§ **Work task A**:
According to the commentary on travel prices, roughly what share of passengers worldwide departs from congested airports each year?
§ **Work task B**:
Write the next part of the commentary on travel prices, picking up after its final sentence.

§ **Supplied passage**:
>>>

Giuseppe Corona, head of listed real assets, alternatives at HSBC Asset Management, examines why travel prices may stay higher for longer as strong demand runs up against tighter capacity across airlines, airports and hotels.
For decades, the steady democratisation of travel has been one of the defining consumer trends of the modern era. Cheaper flights, expanding hotel capacity, and the rise of digital platforms made overseas holidays more accessible than ever.
But today, the post-pandemic rebound in demand is colliding with a very different reality on the supply side—one that could keep prices elevated for longer. While higher jet fuel costs amid recent tensions in the Middle East play a role in the immediate term, the more structural drivers lie in long-term supply constraints across the aviation and hospitality industries, compounded by an increasingly complex geopolitical backdrop.
Aircraft manufacturing bottlenecks
Aircraft supply represents one of the key pressure points. Industry estimates suggest the global commercial aircraft backlog exceeded 17,000 planes in 2024, well above the roughly 13,000 seen on average between 2010 and 2019[1]. Manufacturers continue to face supply chain challenges, from component shortages to labour constraints, which are limiting their ability to ramp up production. This has slowed down production rates and led to elevated input costs that airlines may seek to recover through higher fares.
Capacity constraints at major airports
Infrastructure is another limiting factor. Many major airports remain “slot constrained”, where infrastructure is unable to meet demand for take-off and landing times. Some estimates suggest around 43% of passengers globally depart from congested airports each year, with the figure continuing to grow[2].
These restrictions have led some airlines to increasingly make use of smaller aircraft, which have become more suitable for a wide range of journeys and among the most common aircraft type in the industry[3]. These can deliver higher yields for airlines, particularly when serving point-to-point destinations that do not rely on lower-margin transfer passengers. For travellers, the implication is fewer seats on key routes—particularly long-haul journeys such as Europe to the Americas—helping to keep fares elevated.

<<<

Saved data entries:
>>>

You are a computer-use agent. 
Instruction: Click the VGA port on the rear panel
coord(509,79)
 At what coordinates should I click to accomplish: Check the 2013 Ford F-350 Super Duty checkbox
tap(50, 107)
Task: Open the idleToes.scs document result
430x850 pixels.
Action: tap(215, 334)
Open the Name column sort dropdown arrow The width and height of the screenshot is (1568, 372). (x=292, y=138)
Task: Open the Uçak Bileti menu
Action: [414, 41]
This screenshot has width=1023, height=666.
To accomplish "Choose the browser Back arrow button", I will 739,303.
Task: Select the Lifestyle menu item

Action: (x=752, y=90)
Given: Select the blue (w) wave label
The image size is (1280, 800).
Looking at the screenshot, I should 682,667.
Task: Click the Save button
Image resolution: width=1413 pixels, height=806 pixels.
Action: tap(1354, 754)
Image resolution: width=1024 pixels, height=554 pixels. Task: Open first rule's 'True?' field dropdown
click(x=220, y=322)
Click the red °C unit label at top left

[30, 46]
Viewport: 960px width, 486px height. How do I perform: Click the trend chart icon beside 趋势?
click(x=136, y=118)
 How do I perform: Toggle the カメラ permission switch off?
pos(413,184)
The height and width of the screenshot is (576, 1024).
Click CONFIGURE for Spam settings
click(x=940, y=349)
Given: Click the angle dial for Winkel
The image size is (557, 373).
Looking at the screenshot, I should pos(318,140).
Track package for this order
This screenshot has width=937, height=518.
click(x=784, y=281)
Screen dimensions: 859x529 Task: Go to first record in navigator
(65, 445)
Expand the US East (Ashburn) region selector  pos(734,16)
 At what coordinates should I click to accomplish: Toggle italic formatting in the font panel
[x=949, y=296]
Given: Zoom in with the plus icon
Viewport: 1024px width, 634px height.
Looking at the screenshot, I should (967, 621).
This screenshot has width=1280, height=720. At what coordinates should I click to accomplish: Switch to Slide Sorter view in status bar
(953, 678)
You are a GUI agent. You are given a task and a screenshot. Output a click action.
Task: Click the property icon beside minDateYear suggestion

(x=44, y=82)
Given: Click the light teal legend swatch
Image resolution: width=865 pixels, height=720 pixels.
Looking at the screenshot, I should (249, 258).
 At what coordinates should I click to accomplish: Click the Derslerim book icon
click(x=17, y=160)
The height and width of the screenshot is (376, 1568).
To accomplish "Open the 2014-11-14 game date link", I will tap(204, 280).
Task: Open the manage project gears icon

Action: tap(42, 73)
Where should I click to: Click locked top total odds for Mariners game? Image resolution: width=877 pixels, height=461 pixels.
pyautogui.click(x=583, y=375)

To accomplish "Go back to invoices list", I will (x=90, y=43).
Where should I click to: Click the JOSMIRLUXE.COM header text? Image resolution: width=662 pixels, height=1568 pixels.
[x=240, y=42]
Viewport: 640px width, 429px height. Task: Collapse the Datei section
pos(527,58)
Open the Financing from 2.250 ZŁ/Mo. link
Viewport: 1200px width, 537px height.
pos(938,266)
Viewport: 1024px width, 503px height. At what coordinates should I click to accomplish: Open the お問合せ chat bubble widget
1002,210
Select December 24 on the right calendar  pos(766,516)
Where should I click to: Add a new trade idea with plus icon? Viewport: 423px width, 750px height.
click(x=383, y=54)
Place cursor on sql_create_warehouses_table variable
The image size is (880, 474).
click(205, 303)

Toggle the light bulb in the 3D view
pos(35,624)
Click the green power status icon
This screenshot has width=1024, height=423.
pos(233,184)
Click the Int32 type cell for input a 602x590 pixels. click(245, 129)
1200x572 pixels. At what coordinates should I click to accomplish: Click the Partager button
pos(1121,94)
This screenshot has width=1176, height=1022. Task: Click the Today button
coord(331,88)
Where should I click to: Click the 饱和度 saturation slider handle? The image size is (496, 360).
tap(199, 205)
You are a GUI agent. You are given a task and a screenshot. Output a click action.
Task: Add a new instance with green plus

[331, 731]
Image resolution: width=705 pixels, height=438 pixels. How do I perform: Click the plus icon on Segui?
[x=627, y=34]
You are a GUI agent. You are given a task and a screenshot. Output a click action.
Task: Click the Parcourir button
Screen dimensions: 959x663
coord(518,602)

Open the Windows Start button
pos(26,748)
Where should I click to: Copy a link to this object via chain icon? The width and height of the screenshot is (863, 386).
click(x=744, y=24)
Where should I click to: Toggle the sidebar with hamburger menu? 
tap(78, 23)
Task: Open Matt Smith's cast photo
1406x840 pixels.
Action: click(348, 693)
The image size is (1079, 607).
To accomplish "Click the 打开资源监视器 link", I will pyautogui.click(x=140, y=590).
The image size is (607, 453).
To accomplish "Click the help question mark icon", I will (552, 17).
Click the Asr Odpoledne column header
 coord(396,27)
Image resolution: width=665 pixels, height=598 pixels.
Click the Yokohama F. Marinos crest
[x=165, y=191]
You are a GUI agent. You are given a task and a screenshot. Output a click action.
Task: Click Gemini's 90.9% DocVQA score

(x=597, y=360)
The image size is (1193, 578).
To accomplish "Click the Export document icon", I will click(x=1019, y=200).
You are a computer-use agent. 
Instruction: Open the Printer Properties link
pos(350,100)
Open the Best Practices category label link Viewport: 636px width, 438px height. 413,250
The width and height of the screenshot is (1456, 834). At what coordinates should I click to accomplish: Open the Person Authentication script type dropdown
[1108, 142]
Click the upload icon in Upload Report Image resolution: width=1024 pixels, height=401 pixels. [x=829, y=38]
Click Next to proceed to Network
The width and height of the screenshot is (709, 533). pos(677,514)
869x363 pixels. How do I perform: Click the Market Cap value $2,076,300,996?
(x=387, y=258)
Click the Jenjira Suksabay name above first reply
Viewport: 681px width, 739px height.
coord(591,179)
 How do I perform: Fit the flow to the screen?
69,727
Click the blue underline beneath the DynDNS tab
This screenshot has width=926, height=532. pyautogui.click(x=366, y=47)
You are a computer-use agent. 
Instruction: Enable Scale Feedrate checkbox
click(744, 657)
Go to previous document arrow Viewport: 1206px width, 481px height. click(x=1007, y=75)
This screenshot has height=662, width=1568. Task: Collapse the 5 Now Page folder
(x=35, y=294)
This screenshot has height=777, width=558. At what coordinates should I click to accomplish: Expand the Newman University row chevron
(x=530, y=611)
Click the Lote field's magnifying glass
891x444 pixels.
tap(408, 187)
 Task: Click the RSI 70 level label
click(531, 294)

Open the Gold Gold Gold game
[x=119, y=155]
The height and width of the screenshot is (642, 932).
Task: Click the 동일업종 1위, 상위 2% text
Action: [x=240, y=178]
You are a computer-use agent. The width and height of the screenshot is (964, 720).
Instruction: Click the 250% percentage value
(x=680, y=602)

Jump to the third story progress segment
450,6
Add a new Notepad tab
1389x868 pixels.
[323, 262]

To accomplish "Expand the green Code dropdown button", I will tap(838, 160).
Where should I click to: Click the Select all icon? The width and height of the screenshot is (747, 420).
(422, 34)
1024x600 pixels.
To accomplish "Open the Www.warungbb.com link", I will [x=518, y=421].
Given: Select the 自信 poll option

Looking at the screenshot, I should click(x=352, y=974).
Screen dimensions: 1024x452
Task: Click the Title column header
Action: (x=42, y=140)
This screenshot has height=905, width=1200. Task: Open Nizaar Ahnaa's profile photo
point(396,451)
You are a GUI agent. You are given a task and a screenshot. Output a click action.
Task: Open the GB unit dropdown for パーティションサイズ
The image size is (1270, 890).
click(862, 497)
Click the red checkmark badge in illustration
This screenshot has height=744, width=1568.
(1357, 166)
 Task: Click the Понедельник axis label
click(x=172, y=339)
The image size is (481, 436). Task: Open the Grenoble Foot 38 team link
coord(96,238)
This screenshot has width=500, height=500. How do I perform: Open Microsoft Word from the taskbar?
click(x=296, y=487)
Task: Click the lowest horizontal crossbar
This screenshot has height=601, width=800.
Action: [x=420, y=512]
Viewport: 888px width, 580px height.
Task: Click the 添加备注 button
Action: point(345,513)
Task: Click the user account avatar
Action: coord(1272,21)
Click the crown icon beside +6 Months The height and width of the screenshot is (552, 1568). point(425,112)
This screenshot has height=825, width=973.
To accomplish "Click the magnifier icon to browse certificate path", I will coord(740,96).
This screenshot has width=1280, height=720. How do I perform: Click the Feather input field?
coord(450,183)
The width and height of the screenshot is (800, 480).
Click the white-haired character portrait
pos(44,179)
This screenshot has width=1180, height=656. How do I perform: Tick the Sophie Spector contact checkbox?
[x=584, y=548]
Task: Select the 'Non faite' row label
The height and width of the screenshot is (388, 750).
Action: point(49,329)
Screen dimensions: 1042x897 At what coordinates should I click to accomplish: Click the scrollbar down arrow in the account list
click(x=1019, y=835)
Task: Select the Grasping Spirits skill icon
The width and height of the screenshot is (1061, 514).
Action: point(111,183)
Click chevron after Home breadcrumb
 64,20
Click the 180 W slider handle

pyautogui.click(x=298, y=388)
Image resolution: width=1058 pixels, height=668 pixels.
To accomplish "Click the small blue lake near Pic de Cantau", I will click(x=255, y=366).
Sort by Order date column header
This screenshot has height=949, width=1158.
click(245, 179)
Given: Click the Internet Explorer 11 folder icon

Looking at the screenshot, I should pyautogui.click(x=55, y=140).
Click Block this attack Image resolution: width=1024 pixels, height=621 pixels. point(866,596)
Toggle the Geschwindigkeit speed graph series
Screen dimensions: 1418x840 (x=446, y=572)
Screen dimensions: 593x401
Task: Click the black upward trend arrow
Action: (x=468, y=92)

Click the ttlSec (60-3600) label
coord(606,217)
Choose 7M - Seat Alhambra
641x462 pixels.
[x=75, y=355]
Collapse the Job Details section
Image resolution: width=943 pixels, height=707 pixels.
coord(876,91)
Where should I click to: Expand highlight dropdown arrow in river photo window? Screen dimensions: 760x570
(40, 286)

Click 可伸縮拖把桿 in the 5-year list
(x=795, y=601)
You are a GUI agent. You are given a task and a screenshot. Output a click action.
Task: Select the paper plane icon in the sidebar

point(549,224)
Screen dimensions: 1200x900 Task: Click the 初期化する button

<<<

§ **Task answer A**:
Around 43%.

§ **Task answer B**:
Geopolitical complexity adds cost
Geopolitics is adding a further layer of pressure, with conflicts in Eastern Europe and the Middle East reshaping global aviation routes. On some Europe-North Asia routes, flights paths have historically passed over Russian airspace; where that isn’t possible rerouting can add up to three additional hours of flying time. Simultaneously, periodic airspace restrictions in parts of the Middle East and other constraints – including restrictions affecting some Indian carriers’ routings via Pakistan – are reducing routing flexibility.
These disruptions have tangible operational consequences. Longer flight times increase fuel consumption and, in some cases, require additional aircraft to maintain schedules, burdening airlines with additional costs which can contribute to higher ticket prices.
A tighter hotel market
The hospitality sector is facing similar constraints. The pipeline for new hotel construction remains modest following a period of subdued construction. In the five years to 2020, hotel room supply in key leisure markets grew by around 2–3% annually, a rate that appears to have slowed materially since 2020[4].
Meanwhile, the expansion of alternative accommodation platforms such as Airbnb, which previously helped create additional supply, appears to be slowing. Across Europe’s most popular destinations—Spain, Italy, France, Greece, and Portugal—incremental growth in short-term rental supply has slowed sharply and, in some markets, has been close to flat.
Rising operating costs
Hotels are also grappling with rising operating costs. Higher inflation across much of the global economy has led to costs like consumables and energy becoming more expensive, creating upward pressure on room rates. In the UK specifically, changes to National Insurance contributions and the minimum wage are also placing additional pressure on the industry.
While hotel chains have sought to adapt and amend business models and product offerings to mitigate cost pressures, with higher prices, guests often have an expectation of better service, which constrains the ability of hotel operators to reduce costs too aggressively.
Prices may remain higher for longer
For much of the past 50 years, travel costs have declined as competition, innovation, and globalisation expanded access. That dynamic is now shifting. While aviation and hospitality remain competitive and a return to modest price deflation cannot be ruled out, the structural adjustments of recent years suggest the era of ever-cheaper holidays may be fading.
For consumers, travel remains accessible, but it requires a more considered approach. Booking early, staying flexible on dates, and considering new destinations are becoming increasingly important.
In a world of tighter supply and heightened geopolitical risk, the cost of seeing the world may no longer fall as easily as it once did.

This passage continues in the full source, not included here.